• Pre-processing neuro-fuzzy inference system (PNFIS) used to resolve the effect of dependencies among contributing factors (RF) of the estimation problem, and to produce adjusted rating values (ARF) for these factors,
• Neuro-fuzzy bank (NFB) used to calibrate the contributing factors by mapping the adjusted rating values for the contributing factors to generate their corresponding numerical parameter values (FM),
• Module that applies an algorithmic model relevant to the nature of the estimation problem to produce one or more output metrics (Mo).
NFA relates generally to the above novel and inventive estimation model and framework that makes improved use of both historical project data and available expert knowledge, by uniquely combining certain aspects of relatively newer estimation techniques (e.g., neural networks and fuzzy logic) with certain aspects of more conventional software estimation models (e.g., COCOMO, function point, SEER-SEM), to produce more accurate estimation results.

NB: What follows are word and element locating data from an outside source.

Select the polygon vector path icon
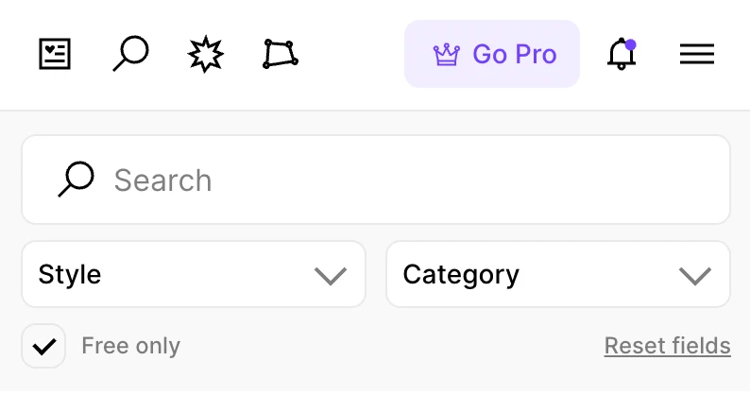This screenshot has width=750, height=395. (x=281, y=54)
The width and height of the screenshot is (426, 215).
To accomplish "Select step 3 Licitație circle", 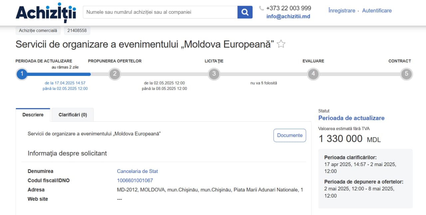I will pyautogui.click(x=214, y=74).
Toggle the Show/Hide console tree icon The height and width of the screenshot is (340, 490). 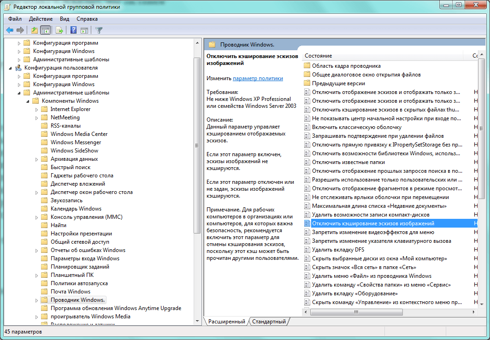46,30
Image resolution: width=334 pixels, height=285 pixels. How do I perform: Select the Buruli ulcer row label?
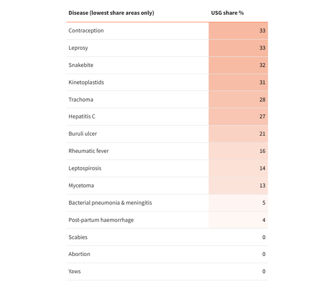coord(83,134)
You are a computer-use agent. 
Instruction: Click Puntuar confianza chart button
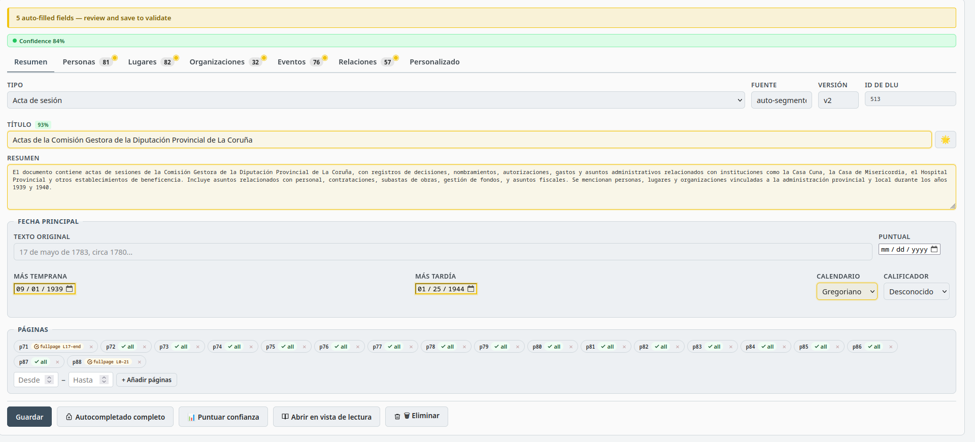223,417

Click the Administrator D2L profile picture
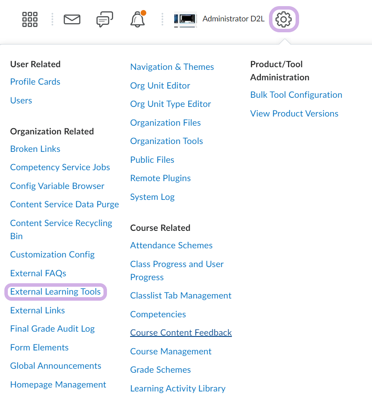pos(185,20)
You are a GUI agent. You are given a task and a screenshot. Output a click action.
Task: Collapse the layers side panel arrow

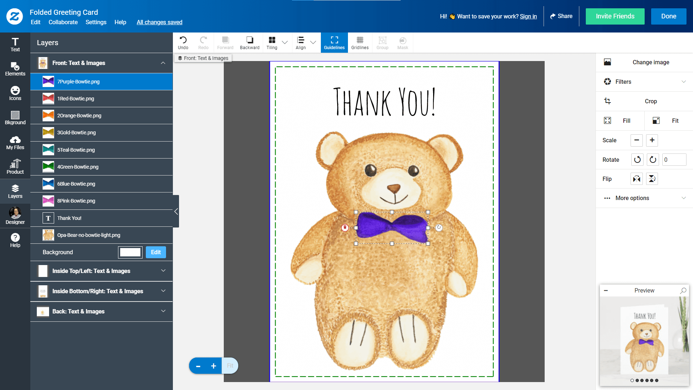pyautogui.click(x=176, y=212)
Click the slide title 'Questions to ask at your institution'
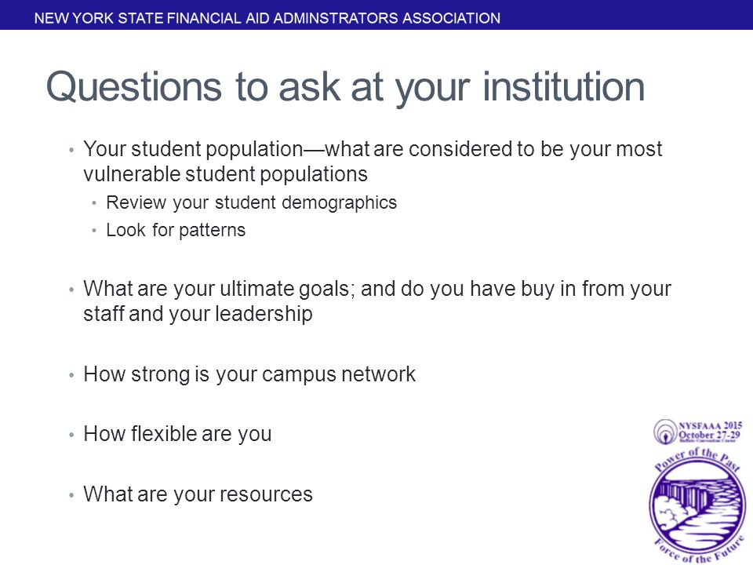This screenshot has width=753, height=565. tap(345, 87)
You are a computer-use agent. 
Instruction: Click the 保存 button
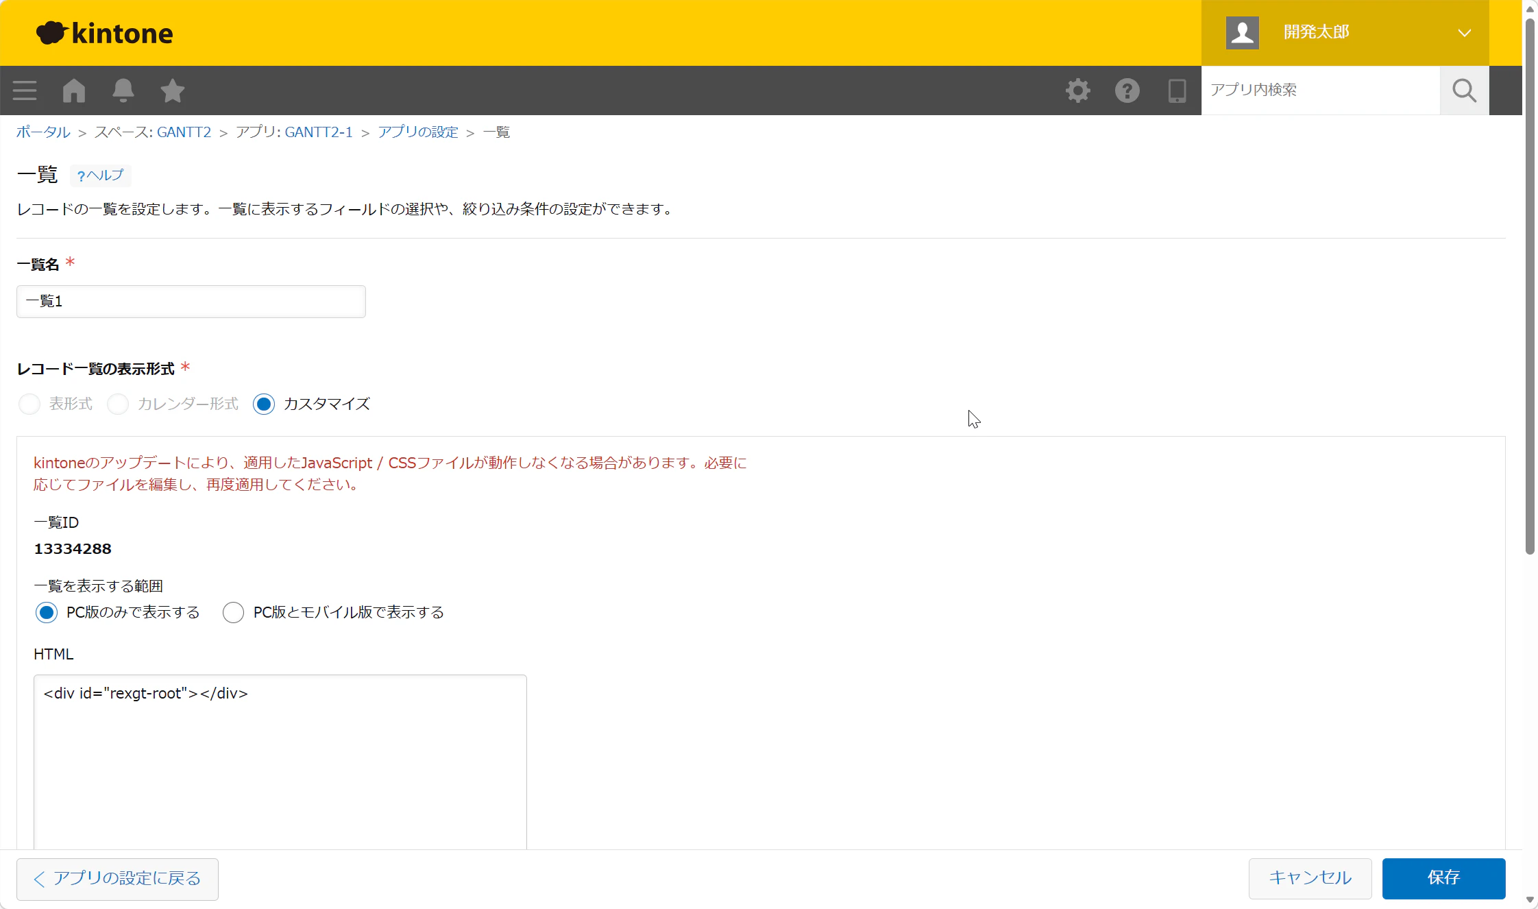[x=1443, y=878]
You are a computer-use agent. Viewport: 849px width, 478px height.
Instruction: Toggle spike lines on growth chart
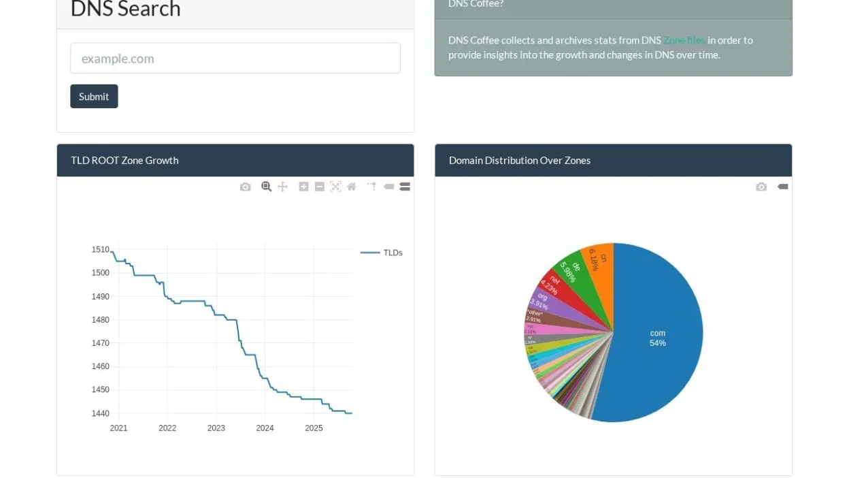click(371, 187)
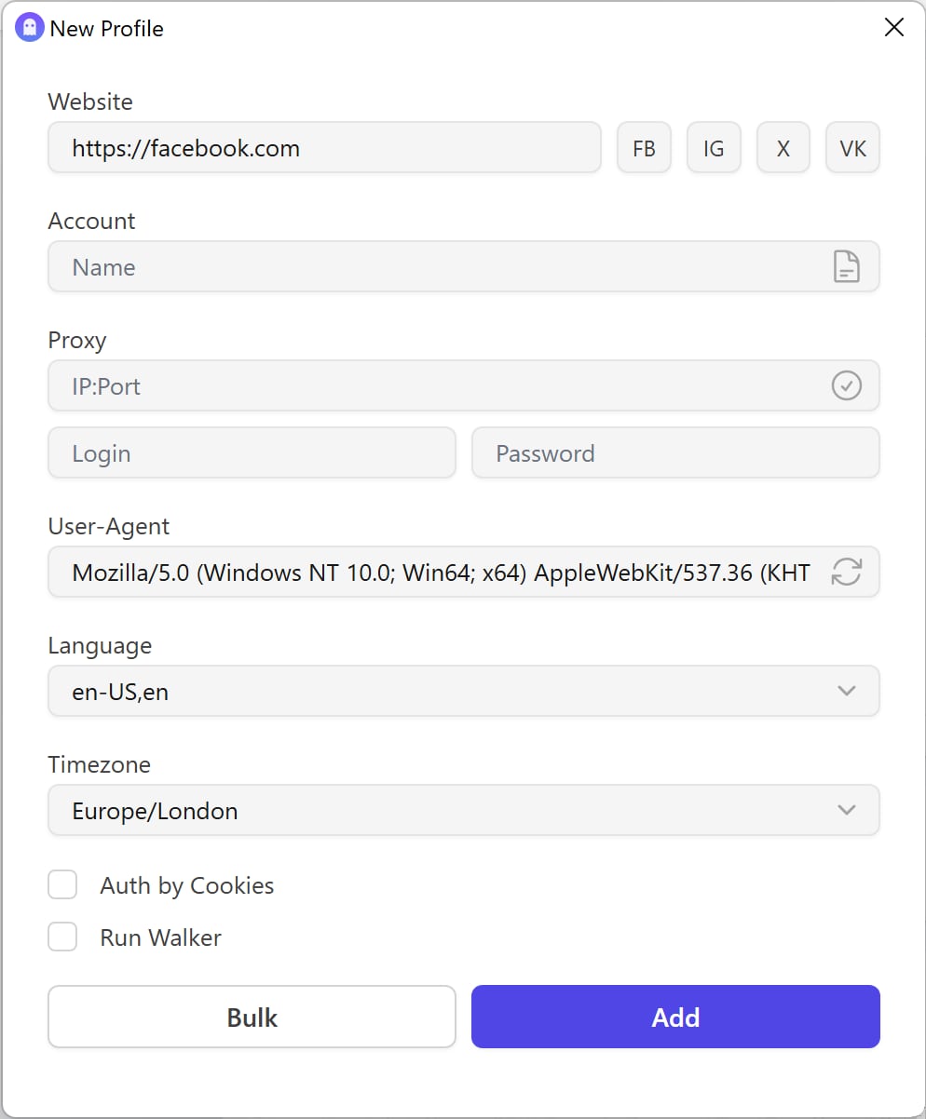
Task: Select the FB website shortcut
Action: [644, 148]
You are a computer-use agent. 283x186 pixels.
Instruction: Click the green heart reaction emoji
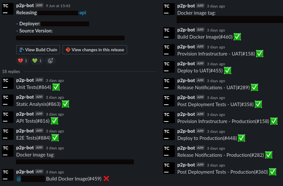[x=35, y=61]
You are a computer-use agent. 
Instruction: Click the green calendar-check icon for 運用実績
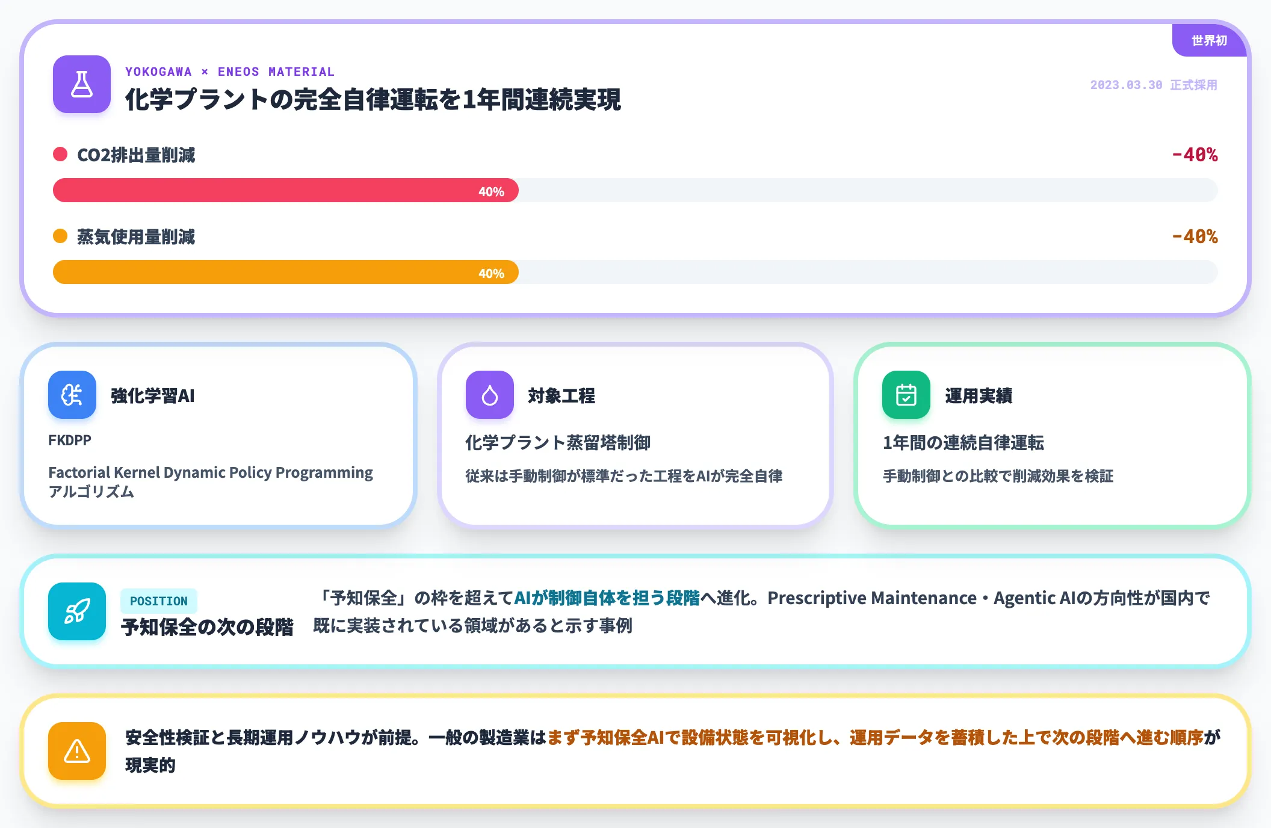(906, 395)
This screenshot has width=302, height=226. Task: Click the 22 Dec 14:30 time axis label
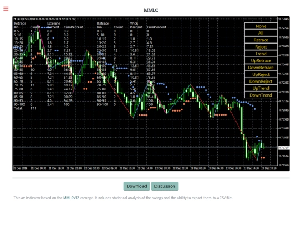click(x=145, y=168)
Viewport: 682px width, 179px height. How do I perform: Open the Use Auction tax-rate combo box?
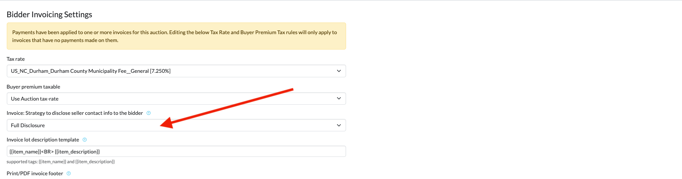click(x=176, y=98)
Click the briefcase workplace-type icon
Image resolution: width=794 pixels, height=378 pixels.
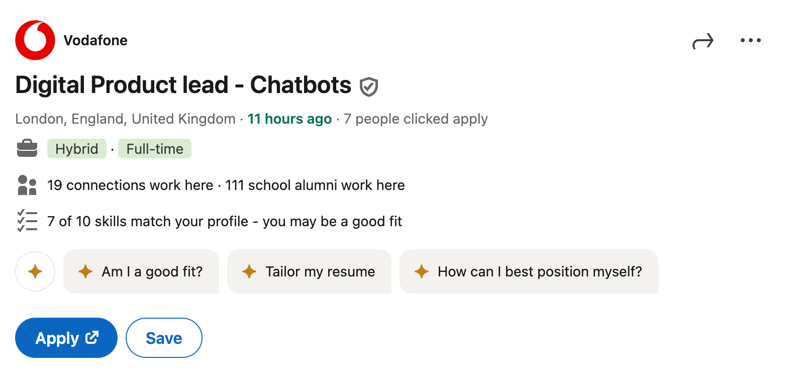[27, 148]
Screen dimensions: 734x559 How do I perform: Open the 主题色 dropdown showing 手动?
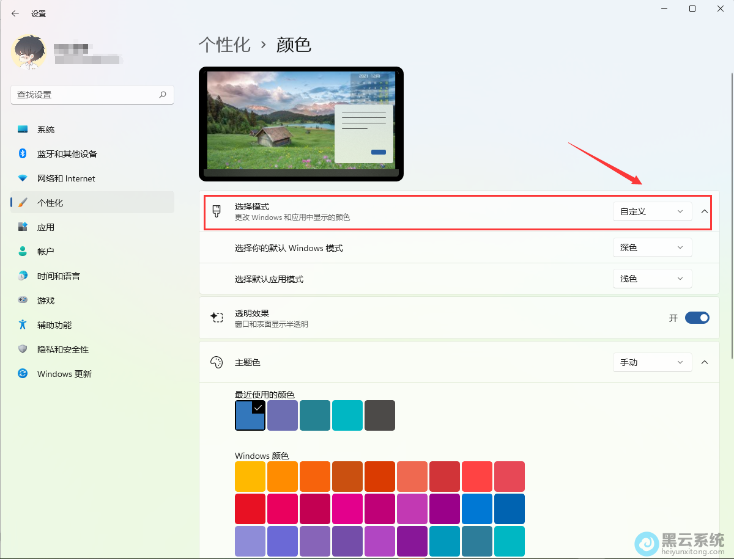point(652,362)
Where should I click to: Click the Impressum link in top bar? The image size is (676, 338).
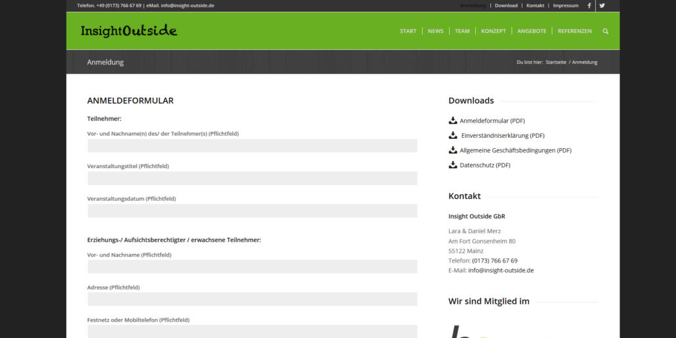[565, 5]
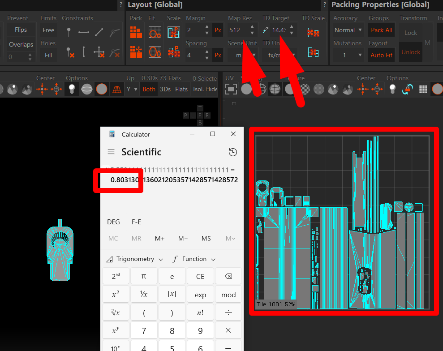Pick texel density with the TD Target eyedropper
443x351 pixels.
coord(266,30)
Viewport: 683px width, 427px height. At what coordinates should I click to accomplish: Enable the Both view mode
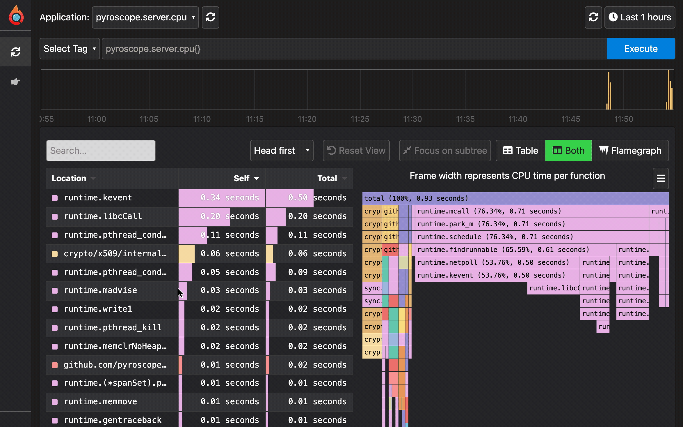click(568, 151)
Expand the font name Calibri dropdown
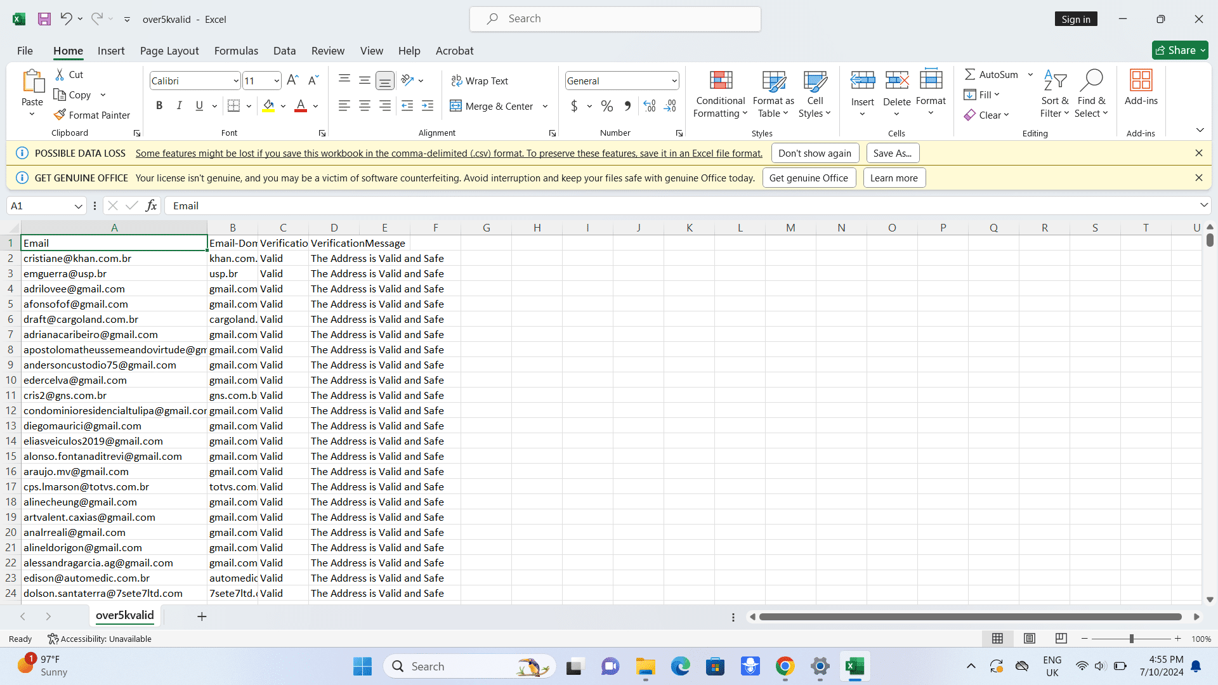 pos(236,81)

Our model is inherently independent of the choice of algorithmic models and nature of the estimation problems. It has learning and adaptation ability, integrates capability of expert knowledge, project data and parametric algorithmic models, and provides robustness to imprecise and uncertain inputs. It also has good interpretability and high accuracy.
Our validated results show that applying our method to to COCOMO, function point and SEER-SEM, after training and learning, improves the estimate by approximately 20%.